We have a terrific team of interpreters at SoHills who use their giftedness in sign language to engage the hearing impaired in more meaningful participation in our worship assemblies. With great appreciation for these gifted servants, I share the following "news story" from Lark.com:
REDLANDS, Calif. — Maria Sanford, a volunteer deaf interpreter at her church, used to play the piano, knit and paint with watercolors in her spare time. Now she spends most afternoons icing her hands.
The reason: the new pastor at her 3,000-member church uses "an unnecessary amount of long words and foreign words" each Sunday, says her furious husband.
"Does he really have to say ‘metamorphosis’ twenty-one times and ‘Thessalonica’ eighteen times in the same sermon?" he says. "Multiply that by four services and you understand why I’m upset."
Sanford noticed recently that his wife could not do simple tasks like fold the laundry or open a jar of his favorite horseradish after Sunday services. She would never mention it to the pastor, he says, so he decided to take up her cause.
"I don’t know if big words make him feel smarter, but it’s hurting someone I love," he says.

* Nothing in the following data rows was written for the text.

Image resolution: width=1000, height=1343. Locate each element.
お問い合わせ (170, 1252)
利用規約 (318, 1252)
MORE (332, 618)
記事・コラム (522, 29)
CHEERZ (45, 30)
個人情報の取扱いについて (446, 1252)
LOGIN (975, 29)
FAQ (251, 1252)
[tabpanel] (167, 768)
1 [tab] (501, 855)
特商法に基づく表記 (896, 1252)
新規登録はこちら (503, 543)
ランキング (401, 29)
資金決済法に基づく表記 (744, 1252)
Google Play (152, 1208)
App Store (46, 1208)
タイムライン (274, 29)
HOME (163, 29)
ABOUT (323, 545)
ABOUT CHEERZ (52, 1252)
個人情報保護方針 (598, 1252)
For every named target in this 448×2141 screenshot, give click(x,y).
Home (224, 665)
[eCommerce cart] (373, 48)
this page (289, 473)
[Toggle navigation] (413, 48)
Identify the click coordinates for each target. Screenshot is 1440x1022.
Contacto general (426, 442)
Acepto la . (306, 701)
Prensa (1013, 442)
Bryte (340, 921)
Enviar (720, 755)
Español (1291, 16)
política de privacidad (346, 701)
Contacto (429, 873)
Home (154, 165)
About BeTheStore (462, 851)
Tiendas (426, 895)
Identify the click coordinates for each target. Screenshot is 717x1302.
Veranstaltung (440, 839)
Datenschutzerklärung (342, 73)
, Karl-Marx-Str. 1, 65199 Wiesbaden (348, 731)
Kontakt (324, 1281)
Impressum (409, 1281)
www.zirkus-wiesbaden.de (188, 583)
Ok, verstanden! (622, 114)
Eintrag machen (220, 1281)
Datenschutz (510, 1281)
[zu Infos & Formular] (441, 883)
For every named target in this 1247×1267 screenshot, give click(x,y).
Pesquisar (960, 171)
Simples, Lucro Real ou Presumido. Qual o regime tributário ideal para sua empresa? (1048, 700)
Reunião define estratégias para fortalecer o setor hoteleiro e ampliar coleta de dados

He submitted a list of fifty words to the church he wants the pastor to avoid, including "transformational," "eschatology," and "most names of ancient Roman cities."
"Ask yourself when writing your sermon: do I really need all those syllables?" her husband wrote in his letter.
If the pastor continues using lengthy words, he will disallow his wife from volunteering for the deaf ministry.